WHAT YOU NEED TO DO | You are asked to write out the entries exactly as they are given.
+++
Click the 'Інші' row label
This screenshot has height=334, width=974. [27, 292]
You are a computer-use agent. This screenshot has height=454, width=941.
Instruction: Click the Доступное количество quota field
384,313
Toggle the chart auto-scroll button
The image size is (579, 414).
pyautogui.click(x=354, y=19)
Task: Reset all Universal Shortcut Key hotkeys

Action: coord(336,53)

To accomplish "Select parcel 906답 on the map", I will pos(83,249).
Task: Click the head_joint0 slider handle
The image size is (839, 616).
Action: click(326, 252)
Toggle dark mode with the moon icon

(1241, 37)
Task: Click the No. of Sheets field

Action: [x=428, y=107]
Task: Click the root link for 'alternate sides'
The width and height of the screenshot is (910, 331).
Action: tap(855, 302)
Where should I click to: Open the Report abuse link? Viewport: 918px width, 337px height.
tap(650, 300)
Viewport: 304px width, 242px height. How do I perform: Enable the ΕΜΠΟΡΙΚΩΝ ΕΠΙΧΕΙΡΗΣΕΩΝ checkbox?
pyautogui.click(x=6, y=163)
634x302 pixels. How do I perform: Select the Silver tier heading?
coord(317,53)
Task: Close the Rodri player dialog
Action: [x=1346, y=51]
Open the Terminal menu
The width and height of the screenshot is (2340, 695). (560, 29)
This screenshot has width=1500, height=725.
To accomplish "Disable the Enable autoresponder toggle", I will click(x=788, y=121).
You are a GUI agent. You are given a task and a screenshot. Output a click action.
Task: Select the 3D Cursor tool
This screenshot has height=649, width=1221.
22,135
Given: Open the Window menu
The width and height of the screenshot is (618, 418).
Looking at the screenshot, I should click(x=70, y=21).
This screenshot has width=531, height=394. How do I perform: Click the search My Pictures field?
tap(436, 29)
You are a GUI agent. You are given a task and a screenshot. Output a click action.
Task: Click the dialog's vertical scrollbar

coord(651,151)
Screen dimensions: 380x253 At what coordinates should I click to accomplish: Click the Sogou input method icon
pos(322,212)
+++
TASK SOLUTION |
Click the 'Інші' row label
This screenshot has height=334, width=974. [27, 292]
You are a computer-use agent. This screenshot has height=454, width=941.
Instruction: Click the Доступное количество quota field
384,313
Toggle the chart auto-scroll button
The image size is (579, 414).
pyautogui.click(x=354, y=19)
Task: Reset all Universal Shortcut Key hotkeys

Action: coord(336,53)

To accomplish "Select parcel 906답 on the map", I will pos(83,249).
Task: Click the head_joint0 slider handle
The image size is (839, 616).
Action: click(326, 252)
Toggle dark mode with the moon icon

(1241, 37)
Task: Click the No. of Sheets field

Action: [x=428, y=107]
Task: Click the root link for 'alternate sides'
The width and height of the screenshot is (910, 331).
Action: tap(855, 302)
Where should I click to: Open the Report abuse link? Viewport: 918px width, 337px height.
tap(650, 300)
Viewport: 304px width, 242px height. How do I perform: Enable the ΕΜΠΟΡΙΚΩΝ ΕΠΙΧΕΙΡΗΣΕΩΝ checkbox?
pyautogui.click(x=6, y=163)
634x302 pixels. How do I perform: Select the Silver tier heading?
coord(317,53)
Task: Close the Rodri player dialog
Action: [x=1346, y=51]
Open the Terminal menu
The width and height of the screenshot is (2340, 695). (560, 29)
This screenshot has width=1500, height=725.
To accomplish "Disable the Enable autoresponder toggle", I will click(x=788, y=121).
You are a GUI agent. You are given a task and a screenshot. Output a click action.
Task: Select the 3D Cursor tool
This screenshot has height=649, width=1221.
22,135
Given: Open the Window menu
The width and height of the screenshot is (618, 418).
Looking at the screenshot, I should click(x=70, y=21).
This screenshot has width=531, height=394. How do I perform: Click the search My Pictures field?
tap(436, 29)
You are a GUI agent. You are given a task and a screenshot. Output a click action.
Task: Click the dialog's vertical scrollbar

coord(651,151)
Screen dimensions: 380x253 At what coordinates should I click to accomplish: Click the Sogou input method icon
pos(322,212)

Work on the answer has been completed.